*TASK DIRECTIONS*: Could you write out the whole listing exactly as it appears?

*DATA IN THIS EXERCISE*:
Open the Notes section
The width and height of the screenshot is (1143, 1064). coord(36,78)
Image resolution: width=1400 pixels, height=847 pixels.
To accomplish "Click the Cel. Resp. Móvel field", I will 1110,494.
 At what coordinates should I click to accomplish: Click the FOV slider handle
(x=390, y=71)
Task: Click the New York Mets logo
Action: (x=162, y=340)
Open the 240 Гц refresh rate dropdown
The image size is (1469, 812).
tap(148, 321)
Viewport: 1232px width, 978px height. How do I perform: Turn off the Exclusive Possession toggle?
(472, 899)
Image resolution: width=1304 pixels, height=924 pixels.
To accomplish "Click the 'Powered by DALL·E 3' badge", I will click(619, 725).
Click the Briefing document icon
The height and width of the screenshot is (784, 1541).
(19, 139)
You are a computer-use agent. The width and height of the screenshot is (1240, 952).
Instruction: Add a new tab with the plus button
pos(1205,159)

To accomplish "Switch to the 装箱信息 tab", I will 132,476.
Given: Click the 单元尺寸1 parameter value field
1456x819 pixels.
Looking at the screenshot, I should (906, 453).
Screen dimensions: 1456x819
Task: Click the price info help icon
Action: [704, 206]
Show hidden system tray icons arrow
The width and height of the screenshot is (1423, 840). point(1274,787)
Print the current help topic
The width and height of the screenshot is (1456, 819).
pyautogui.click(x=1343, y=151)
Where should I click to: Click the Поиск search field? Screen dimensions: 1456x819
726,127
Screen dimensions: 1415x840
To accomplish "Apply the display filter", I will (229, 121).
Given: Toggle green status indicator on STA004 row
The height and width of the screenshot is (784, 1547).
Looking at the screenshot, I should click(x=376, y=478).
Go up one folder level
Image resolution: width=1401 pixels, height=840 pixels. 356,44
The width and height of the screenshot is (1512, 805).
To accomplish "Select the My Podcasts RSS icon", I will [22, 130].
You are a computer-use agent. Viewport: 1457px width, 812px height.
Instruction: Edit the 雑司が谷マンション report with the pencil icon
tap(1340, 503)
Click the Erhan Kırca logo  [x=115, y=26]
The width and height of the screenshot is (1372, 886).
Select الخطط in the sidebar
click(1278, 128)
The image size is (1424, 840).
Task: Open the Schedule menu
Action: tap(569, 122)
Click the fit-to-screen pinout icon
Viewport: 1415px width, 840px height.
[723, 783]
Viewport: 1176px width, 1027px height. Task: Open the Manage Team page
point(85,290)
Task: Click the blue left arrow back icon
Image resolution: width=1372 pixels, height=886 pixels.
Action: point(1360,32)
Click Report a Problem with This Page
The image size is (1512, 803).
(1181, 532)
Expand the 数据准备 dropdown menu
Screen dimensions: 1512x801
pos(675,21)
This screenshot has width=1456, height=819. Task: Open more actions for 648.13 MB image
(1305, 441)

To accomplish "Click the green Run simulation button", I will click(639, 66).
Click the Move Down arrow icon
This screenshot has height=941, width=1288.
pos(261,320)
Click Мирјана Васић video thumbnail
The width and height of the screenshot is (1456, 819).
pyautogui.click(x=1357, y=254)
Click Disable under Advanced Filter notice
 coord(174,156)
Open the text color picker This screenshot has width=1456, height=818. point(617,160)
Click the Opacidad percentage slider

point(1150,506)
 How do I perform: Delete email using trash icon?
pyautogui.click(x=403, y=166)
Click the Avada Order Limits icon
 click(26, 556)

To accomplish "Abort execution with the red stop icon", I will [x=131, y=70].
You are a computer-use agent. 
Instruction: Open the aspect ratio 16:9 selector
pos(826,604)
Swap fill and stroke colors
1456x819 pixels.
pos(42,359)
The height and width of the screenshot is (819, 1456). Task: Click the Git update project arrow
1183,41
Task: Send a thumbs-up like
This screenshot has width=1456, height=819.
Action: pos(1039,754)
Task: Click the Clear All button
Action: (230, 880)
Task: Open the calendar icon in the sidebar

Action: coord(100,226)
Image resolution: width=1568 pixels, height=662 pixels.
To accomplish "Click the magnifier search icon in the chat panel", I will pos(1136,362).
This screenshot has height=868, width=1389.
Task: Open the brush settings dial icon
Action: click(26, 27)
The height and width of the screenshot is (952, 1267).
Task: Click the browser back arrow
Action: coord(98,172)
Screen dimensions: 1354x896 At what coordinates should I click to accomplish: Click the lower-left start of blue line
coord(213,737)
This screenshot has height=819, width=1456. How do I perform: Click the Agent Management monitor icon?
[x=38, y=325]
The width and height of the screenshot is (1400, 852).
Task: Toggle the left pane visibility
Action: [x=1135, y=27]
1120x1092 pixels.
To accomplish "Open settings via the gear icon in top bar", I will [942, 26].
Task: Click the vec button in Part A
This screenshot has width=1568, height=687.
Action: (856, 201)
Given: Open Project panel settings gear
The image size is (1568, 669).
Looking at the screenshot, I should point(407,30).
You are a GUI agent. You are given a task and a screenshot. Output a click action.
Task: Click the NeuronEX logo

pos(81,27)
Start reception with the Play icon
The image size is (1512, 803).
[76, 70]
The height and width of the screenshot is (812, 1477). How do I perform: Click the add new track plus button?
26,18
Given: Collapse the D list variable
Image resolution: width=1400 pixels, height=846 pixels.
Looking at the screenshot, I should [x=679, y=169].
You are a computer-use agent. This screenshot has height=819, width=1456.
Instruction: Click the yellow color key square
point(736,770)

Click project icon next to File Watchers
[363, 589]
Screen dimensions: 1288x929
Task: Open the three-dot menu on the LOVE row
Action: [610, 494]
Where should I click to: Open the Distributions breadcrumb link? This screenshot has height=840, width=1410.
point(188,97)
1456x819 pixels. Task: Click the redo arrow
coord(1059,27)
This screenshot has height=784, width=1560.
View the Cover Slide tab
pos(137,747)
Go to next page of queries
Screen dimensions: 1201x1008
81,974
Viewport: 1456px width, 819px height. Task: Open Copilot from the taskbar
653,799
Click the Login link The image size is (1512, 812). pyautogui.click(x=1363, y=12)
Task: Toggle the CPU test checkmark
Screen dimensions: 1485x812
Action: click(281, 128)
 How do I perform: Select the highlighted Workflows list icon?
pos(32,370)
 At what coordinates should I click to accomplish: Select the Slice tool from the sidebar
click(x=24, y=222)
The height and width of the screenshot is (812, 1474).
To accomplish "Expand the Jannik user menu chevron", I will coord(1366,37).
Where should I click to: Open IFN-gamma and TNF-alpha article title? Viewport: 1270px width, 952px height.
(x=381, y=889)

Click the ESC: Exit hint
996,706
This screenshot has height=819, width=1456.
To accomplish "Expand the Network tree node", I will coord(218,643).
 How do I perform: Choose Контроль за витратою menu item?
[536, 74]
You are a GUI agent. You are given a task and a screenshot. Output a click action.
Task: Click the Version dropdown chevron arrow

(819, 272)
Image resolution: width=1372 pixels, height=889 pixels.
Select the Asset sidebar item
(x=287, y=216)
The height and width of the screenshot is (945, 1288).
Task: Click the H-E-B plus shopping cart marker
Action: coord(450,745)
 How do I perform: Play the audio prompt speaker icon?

*TASK ANSWER*:
Open the Notes section
The width and height of the screenshot is (1143, 1064). coord(36,78)
Image resolution: width=1400 pixels, height=847 pixels.
To accomplish "Click the Cel. Resp. Móvel field", I will 1110,494.
 At what coordinates should I click to accomplish: Click the FOV slider handle
(x=390, y=71)
Task: Click the New York Mets logo
Action: (x=162, y=340)
Open the 240 Гц refresh rate dropdown
The image size is (1469, 812).
tap(148, 321)
Viewport: 1232px width, 978px height. How do I perform: Turn off the Exclusive Possession toggle?
(472, 899)
Image resolution: width=1304 pixels, height=924 pixels.
To accomplish "Click the 'Powered by DALL·E 3' badge", I will click(619, 725).
Click the Briefing document icon
The height and width of the screenshot is (784, 1541).
(19, 139)
You are a computer-use agent. The width and height of the screenshot is (1240, 952).
Instruction: Add a new tab with the plus button
pos(1205,159)

To accomplish "Switch to the 装箱信息 tab", I will 132,476.
Given: Click the 单元尺寸1 parameter value field
1456x819 pixels.
Looking at the screenshot, I should (906, 453).
Screen dimensions: 1456x819
Task: Click the price info help icon
Action: [704, 206]
Show hidden system tray icons arrow
The width and height of the screenshot is (1423, 840). point(1274,787)
Print the current help topic
The width and height of the screenshot is (1456, 819).
pyautogui.click(x=1343, y=151)
Where should I click to: Click the Поиск search field? Screen dimensions: 1456x819
726,127
Screen dimensions: 1415x840
To accomplish "Apply the display filter", I will (229, 121).
Given: Toggle green status indicator on STA004 row
The height and width of the screenshot is (784, 1547).
Looking at the screenshot, I should click(x=376, y=478).
Go up one folder level
Image resolution: width=1401 pixels, height=840 pixels. 356,44
The width and height of the screenshot is (1512, 805).
To accomplish "Select the My Podcasts RSS icon", I will [22, 130].
You are a computer-use agent. Viewport: 1457px width, 812px height.
Instruction: Edit the 雑司が谷マンション report with the pencil icon
tap(1340, 503)
Click the Erhan Kırca logo  [x=115, y=26]
The width and height of the screenshot is (1372, 886).
Select الخطط in the sidebar
click(1278, 128)
The image size is (1424, 840).
Task: Open the Schedule menu
Action: tap(569, 122)
Click the fit-to-screen pinout icon
Viewport: 1415px width, 840px height.
[723, 783]
Viewport: 1176px width, 1027px height. Task: Open the Manage Team page
point(85,290)
Task: Click the blue left arrow back icon
Image resolution: width=1372 pixels, height=886 pixels.
Action: point(1360,32)
Click Report a Problem with This Page
The image size is (1512, 803).
(1181, 532)
Expand the 数据准备 dropdown menu
Screen dimensions: 1512x801
pos(675,21)
This screenshot has width=1456, height=819. Task: Open more actions for 648.13 MB image
(1305, 441)

To accomplish "Click the green Run simulation button", I will click(639, 66).
Click the Move Down arrow icon
This screenshot has height=941, width=1288.
pos(261,320)
Click Мирјана Васић video thumbnail
The width and height of the screenshot is (1456, 819).
pyautogui.click(x=1357, y=254)
Click Disable under Advanced Filter notice
 coord(174,156)
Open the text color picker This screenshot has width=1456, height=818. point(617,160)
Click the Opacidad percentage slider

point(1150,506)
 How do I perform: Delete email using trash icon?
pyautogui.click(x=403, y=166)
Click the Avada Order Limits icon
 click(26, 556)

To accomplish "Abort execution with the red stop icon", I will [x=131, y=70].
You are a computer-use agent. 
Instruction: Open the aspect ratio 16:9 selector
pos(826,604)
Swap fill and stroke colors
1456x819 pixels.
pos(42,359)
The height and width of the screenshot is (819, 1456). Task: Click the Git update project arrow
1183,41
Task: Send a thumbs-up like
This screenshot has width=1456, height=819.
Action: pos(1039,754)
Task: Click the Clear All button
Action: (230, 880)
Task: Open the calendar icon in the sidebar

Action: coord(100,226)
Image resolution: width=1568 pixels, height=662 pixels.
To accomplish "Click the magnifier search icon in the chat panel", I will pos(1136,362).
This screenshot has height=868, width=1389.
Task: Open the brush settings dial icon
Action: click(26, 27)
The height and width of the screenshot is (952, 1267).
Task: Click the browser back arrow
Action: coord(98,172)
Screen dimensions: 1354x896 At what coordinates should I click to accomplish: Click the lower-left start of blue line
coord(213,737)
This screenshot has height=819, width=1456. How do I perform: Click the Agent Management monitor icon?
[x=38, y=325]
The width and height of the screenshot is (1400, 852).
Task: Toggle the left pane visibility
Action: [x=1135, y=27]
1120x1092 pixels.
To accomplish "Open settings via the gear icon in top bar", I will [942, 26].
Task: Click the vec button in Part A
This screenshot has width=1568, height=687.
Action: (856, 201)
Given: Open Project panel settings gear
The image size is (1568, 669).
Looking at the screenshot, I should point(407,30).
You are a GUI agent. You are given a task and a screenshot. Output a click action.
Task: Click the NeuronEX logo

pos(81,27)
Start reception with the Play icon
The image size is (1512, 803).
[76, 70]
The height and width of the screenshot is (812, 1477). How do I perform: Click the add new track plus button?
26,18
Given: Collapse the D list variable
Image resolution: width=1400 pixels, height=846 pixels.
Looking at the screenshot, I should [x=679, y=169].
You are a computer-use agent. This screenshot has height=819, width=1456.
Instruction: Click the yellow color key square
point(736,770)

Click project icon next to File Watchers
[363, 589]
Screen dimensions: 1288x929
Task: Open the three-dot menu on the LOVE row
Action: [610, 494]
Where should I click to: Open the Distributions breadcrumb link? This screenshot has height=840, width=1410.
point(188,97)
1456x819 pixels. Task: Click the redo arrow
coord(1059,27)
This screenshot has height=784, width=1560.
View the Cover Slide tab
pos(137,747)
Go to next page of queries
Screen dimensions: 1201x1008
81,974
Viewport: 1456px width, 819px height. Task: Open Copilot from the taskbar
653,799
Click the Login link The image size is (1512, 812). pyautogui.click(x=1363, y=12)
Task: Toggle the CPU test checkmark
Screen dimensions: 1485x812
Action: click(281, 128)
 How do I perform: Select the highlighted Workflows list icon?
pos(32,370)
 At what coordinates should I click to accomplish: Select the Slice tool from the sidebar
click(x=24, y=222)
The height and width of the screenshot is (812, 1474).
To accomplish "Expand the Jannik user menu chevron", I will coord(1366,37).
Where should I click to: Open IFN-gamma and TNF-alpha article title? Viewport: 1270px width, 952px height.
(x=381, y=889)

Click the ESC: Exit hint
996,706
This screenshot has height=819, width=1456.
To accomplish "Expand the Network tree node", I will coord(218,643).
 How do I perform: Choose Контроль за витратою menu item?
[536, 74]
You are a GUI agent. You are given a task and a screenshot. Output a click action.
Task: Click the Version dropdown chevron arrow

(819, 272)
Image resolution: width=1372 pixels, height=889 pixels.
Select the Asset sidebar item
(x=287, y=216)
The height and width of the screenshot is (945, 1288).
Task: Click the H-E-B plus shopping cart marker
Action: coord(450,745)
 How do I perform: Play the audio prompt speaker icon?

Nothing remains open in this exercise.